Attorney A is a member of Law Firm ABC. Attorney A's wife, who is not an attorney, wishes to purchase 2.5 percent of the common stock of Corporation Z. Corporation Z is the general partner of a North Carolina limited partner which is engaged in development and sales of residential real estate.
CPR 254 provides that no member of a law firm may render a title opinion in a sales transaction if a member of the law firm has a beneficial interest in the selling entity.
If Attorney A's wife acquires stock in Corporation Z, will Attorney A be deemed to have acquired a "beneficial interest" in Corporation Z within the meaning of CPR 254, such that no member of Attorney A's firm may render title opinions in transactions in which Corporation Z's limited partner is the seller?
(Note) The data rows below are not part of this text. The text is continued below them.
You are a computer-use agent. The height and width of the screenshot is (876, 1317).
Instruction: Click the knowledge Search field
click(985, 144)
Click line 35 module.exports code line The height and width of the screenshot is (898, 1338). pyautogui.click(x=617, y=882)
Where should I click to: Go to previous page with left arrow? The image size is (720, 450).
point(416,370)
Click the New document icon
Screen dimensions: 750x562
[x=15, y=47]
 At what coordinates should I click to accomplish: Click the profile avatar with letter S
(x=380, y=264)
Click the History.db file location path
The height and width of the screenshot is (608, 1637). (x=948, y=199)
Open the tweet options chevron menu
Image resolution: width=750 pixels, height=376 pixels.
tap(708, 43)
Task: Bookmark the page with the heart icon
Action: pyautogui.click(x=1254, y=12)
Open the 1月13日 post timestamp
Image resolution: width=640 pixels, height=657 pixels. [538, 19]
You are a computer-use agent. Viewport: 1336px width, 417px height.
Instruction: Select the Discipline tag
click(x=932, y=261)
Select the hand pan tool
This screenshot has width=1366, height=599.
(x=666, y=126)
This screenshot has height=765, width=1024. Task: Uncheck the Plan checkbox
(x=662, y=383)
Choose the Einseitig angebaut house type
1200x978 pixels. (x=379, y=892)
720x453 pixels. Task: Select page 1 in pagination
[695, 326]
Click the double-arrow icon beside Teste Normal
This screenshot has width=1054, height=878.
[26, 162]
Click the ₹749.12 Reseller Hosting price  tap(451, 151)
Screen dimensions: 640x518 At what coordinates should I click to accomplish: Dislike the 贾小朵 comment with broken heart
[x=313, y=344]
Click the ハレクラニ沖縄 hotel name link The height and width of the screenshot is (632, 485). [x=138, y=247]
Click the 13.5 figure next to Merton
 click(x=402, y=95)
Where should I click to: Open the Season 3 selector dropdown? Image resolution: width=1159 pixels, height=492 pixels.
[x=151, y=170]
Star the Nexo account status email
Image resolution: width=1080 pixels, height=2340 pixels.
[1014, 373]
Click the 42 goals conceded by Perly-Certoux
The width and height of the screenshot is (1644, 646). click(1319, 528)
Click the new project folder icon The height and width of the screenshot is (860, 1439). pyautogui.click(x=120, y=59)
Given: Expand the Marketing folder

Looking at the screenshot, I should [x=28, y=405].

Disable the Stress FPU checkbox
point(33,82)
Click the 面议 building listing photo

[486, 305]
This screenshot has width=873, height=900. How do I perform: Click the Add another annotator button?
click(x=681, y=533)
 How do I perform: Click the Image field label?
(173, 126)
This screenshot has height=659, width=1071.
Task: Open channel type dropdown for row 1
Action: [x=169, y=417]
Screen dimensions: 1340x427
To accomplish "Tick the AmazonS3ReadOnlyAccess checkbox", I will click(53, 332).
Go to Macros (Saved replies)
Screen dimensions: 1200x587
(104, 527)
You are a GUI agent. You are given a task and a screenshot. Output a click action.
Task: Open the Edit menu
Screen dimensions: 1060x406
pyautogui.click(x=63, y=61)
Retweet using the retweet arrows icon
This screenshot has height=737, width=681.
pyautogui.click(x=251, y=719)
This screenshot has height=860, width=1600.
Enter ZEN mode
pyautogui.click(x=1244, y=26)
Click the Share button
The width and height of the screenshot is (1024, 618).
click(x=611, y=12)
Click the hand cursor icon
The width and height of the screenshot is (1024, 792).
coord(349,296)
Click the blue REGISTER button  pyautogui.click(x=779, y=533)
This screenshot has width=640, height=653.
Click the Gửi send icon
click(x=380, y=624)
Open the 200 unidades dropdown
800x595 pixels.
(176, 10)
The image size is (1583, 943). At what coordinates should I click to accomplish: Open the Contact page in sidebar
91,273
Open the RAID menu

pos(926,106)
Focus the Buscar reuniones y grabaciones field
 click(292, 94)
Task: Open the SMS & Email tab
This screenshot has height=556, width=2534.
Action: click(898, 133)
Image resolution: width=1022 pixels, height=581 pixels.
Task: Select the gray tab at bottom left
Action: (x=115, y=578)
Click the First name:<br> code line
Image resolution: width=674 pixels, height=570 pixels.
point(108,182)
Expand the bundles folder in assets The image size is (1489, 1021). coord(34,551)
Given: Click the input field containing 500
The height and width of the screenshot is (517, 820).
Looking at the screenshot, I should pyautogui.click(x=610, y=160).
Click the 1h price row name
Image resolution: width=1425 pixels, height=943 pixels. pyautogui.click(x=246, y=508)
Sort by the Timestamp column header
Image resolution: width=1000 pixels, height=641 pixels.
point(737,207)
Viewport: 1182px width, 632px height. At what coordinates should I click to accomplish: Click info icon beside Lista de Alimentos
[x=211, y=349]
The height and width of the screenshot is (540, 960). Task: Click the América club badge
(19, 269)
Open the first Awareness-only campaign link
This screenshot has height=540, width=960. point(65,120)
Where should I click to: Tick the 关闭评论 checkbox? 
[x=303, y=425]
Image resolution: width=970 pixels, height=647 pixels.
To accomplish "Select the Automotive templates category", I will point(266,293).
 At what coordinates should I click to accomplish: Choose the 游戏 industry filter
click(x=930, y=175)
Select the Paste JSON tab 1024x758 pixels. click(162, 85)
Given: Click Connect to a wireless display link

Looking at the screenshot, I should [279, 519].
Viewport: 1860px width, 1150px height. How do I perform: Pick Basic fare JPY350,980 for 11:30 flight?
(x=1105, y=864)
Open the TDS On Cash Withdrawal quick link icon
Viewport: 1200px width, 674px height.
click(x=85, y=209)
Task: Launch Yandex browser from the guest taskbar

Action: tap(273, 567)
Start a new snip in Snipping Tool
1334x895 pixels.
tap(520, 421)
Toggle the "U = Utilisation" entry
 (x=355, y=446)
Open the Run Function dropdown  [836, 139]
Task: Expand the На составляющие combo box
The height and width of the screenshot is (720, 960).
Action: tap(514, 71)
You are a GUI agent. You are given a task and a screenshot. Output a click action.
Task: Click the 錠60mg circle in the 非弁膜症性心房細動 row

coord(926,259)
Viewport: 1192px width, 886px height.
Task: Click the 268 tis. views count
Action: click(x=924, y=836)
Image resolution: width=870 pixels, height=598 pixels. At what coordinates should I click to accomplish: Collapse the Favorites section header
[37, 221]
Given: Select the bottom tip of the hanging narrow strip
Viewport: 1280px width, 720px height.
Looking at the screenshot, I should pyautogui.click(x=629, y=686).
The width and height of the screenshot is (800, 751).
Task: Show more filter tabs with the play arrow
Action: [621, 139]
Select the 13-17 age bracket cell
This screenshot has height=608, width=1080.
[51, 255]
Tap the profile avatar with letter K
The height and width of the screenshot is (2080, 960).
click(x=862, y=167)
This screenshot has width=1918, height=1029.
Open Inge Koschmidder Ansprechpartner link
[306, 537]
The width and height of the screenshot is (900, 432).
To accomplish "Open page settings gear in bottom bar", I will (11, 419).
CPR 254 held that an attorney who owns a "beneficial interest" in an entity which was selling property could not certify title to the property sold. The opinion extended the disqualification to the attorney's partners and associates as well. The opinion went on to hold, however, that ownership of shares of a publicly held corporation did not constitute a beneficial interest for purposes of the disqualification rule.
CPR 254 was based on Disciplinary Rule 5-101(a) of the Code of Professional Responsibility. The Code has since been supplanted by the Rules of Professional Conduct. Rule 5.1(b) now governs. Rule 5.1(b) disqualifies a lawyer from acting in the face of a personal conflict of interest when his or her representation might be materially limited, unless 1) the attorney reasonably believes the representation will not be adversely affected and 2) the client consents after full disclosure.
Although CPR 254 appears to disqualify a lawyer with any beneficial interest in the selling entity, the exception for stockholders of publicly held corporations implies that disqualification is really a function of the significance to the attorney of his or her personal interest and the affect of the transaction on that interest. If the attorney or a close relative would realize considerable personal gain from the transaction, it is likely that his judgment would, in the words of Rule 5.1(b), be materially limited. Under such circumstances, a reasonable lawyer probably would be unable to conclude that the conflict could be successfully managed and would be disqualified, regardless of whether the entity requesting the title opinion would consent. By the same token, the judgment of a lawyer whose personal interest is insignificant would probably not be materially limited. In such a case, the lawyer could reasonably believe that the conflict would not adversely affect the representation and could proceed if the client (the entity to whom the opinion is being rendered) consents.
In the facts stated, it appears that Attorney A's wife owns only a small portion of the outstanding stock of Corporation Z, although the dollar value of the stock is not stated. Moreover, it appears that Corporation Z is a partner of the selling entity, but is not itself the owner of the entity selling the land. This being the case, it appears that there is little likelihood that the investment of Attorney A's wife would sway the judgment of Attorney A. Consequently, Attorney A could reasonably believe that his representation of the selling partner would not be adversely affected by his wife's interests. If in addition, he or she actually believes that to be the case and the client consents after full disclosure, there would need be no disqualification of the lawyer or other members of the lawyer's firm. To the extent that it differs from this opinion, CPR 254 is superseded.